#### Work instructions:
Scan the records for the word "computer". Copy each line that includes it.

#### Material shown:
★ ★ ★ ★ ★ ★ ★

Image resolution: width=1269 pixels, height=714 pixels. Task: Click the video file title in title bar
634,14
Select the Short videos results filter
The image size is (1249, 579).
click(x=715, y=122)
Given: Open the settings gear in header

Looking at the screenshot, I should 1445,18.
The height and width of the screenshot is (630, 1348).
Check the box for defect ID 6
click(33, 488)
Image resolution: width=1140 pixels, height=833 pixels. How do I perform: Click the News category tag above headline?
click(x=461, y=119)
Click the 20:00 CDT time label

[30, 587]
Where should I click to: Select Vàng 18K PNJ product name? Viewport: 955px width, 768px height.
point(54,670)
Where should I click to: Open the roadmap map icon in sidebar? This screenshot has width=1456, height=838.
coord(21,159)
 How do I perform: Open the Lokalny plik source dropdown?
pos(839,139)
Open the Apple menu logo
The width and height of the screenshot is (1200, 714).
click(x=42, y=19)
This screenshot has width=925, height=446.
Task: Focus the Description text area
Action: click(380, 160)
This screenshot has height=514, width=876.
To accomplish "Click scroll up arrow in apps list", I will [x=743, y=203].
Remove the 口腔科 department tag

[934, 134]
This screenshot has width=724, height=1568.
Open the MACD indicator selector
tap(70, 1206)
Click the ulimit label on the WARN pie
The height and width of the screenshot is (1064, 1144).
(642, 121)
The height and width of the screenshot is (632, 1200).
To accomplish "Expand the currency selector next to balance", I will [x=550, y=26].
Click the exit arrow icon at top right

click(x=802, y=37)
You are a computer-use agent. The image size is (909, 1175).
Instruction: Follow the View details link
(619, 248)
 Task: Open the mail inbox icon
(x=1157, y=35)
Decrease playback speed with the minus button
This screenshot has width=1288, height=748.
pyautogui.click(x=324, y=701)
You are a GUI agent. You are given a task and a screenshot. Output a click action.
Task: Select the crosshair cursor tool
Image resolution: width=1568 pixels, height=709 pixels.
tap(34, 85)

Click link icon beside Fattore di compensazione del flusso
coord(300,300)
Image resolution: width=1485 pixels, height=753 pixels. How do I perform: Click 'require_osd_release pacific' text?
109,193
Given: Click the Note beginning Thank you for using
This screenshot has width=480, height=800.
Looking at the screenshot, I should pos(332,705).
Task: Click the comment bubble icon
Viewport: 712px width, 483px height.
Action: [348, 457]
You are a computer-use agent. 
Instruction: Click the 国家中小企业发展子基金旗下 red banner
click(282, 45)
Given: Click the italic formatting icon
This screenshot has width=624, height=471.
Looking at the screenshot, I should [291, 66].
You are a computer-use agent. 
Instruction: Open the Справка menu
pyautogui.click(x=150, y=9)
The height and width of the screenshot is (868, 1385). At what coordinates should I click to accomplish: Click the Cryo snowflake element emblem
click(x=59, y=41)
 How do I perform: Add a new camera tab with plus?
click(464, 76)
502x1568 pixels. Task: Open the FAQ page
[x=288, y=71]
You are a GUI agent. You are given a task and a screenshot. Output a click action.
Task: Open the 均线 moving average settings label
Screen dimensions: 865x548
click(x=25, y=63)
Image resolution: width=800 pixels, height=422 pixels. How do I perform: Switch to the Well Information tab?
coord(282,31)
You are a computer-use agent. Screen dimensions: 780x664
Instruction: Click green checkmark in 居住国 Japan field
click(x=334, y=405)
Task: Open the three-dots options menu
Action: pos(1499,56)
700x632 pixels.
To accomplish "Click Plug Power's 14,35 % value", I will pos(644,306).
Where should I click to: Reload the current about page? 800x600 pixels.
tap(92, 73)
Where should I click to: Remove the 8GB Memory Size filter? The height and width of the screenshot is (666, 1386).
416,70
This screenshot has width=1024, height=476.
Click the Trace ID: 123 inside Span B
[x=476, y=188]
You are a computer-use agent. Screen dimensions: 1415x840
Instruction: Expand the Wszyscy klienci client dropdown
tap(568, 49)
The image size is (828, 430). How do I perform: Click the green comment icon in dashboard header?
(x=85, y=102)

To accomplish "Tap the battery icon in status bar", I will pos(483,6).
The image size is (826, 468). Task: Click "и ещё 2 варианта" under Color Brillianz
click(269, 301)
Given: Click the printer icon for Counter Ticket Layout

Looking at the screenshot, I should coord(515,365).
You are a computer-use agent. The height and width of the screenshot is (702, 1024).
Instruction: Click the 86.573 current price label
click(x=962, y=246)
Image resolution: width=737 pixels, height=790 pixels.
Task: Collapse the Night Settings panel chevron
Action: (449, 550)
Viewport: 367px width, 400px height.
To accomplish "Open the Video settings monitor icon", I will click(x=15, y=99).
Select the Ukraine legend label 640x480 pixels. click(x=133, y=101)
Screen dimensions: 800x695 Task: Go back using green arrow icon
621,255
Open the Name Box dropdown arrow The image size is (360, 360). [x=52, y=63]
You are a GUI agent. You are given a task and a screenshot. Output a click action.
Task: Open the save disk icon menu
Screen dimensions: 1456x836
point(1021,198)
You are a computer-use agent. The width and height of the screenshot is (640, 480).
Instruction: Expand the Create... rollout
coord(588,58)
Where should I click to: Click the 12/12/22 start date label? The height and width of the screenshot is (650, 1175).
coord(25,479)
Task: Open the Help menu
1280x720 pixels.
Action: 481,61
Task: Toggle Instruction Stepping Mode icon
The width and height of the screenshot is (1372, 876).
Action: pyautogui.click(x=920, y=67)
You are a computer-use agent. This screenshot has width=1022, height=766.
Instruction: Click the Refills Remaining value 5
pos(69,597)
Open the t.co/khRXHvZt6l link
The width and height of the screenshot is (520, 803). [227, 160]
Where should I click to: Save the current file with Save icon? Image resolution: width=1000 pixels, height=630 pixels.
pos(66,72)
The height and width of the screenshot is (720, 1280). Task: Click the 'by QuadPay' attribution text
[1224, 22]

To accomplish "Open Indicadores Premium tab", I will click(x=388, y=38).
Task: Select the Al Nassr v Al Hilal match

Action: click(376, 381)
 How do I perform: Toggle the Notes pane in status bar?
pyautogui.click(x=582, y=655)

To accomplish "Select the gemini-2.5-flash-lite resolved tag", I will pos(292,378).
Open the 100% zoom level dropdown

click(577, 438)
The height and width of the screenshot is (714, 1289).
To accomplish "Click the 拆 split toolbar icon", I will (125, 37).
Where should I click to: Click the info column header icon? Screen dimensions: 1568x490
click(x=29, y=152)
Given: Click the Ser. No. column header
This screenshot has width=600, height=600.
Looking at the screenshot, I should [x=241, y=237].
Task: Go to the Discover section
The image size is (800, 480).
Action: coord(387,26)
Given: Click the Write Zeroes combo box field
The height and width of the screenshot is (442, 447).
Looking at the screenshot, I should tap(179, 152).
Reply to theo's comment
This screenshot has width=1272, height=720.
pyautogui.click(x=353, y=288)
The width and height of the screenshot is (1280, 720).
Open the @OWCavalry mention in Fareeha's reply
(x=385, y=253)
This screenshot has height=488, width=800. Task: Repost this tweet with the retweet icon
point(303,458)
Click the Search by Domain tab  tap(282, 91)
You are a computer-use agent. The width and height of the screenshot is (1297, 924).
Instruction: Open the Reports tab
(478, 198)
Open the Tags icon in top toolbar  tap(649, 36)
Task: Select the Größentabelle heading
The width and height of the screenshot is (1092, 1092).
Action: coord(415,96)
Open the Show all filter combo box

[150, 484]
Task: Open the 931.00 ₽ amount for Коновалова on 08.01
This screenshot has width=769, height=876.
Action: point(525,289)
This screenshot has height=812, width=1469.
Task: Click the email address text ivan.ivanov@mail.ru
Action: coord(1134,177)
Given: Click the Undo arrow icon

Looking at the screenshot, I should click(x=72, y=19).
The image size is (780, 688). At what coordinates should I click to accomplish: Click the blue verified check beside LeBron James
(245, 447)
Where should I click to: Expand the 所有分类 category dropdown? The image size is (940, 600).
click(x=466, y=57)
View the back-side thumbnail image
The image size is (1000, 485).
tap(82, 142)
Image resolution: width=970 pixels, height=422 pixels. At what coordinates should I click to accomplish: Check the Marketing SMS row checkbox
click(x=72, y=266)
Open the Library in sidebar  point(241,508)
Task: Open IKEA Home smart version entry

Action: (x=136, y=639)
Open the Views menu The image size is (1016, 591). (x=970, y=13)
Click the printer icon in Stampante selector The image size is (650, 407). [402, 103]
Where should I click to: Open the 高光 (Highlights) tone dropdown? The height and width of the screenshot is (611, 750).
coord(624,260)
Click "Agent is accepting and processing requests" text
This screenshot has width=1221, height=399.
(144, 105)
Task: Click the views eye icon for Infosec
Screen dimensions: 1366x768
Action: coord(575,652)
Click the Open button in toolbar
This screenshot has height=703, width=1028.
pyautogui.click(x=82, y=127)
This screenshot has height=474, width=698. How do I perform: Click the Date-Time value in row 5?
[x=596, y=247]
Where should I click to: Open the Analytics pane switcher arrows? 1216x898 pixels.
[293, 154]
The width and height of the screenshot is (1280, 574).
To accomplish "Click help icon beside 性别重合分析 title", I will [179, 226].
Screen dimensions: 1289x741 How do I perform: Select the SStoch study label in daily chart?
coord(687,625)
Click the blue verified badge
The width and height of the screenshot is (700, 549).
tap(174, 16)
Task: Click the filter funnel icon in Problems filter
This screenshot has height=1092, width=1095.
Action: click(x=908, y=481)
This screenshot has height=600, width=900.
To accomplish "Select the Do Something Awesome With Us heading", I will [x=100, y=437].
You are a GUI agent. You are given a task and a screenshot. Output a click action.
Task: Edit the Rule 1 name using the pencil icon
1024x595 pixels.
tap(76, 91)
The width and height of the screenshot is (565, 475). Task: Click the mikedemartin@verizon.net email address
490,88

★ ★ ★ ★ ★ ★ ★

#### Your response:
You are a computer-use agent. The image size is (909, 1175).
You are a computer-use agent. 
You are a computer-use agent. 
You are a computer-use agent. Screen dimensions: 780x664
You are a computer-use agent. Screen dimensions: 1415x840
You are a computer-use agent. The height and width of the screenshot is (702, 1024).
You are a computer-use agent. The width and height of the screenshot is (640, 480).
You are a computer-use agent. This screenshot has width=1022, height=766.
You are a computer-use agent. The width and height of the screenshot is (1297, 924).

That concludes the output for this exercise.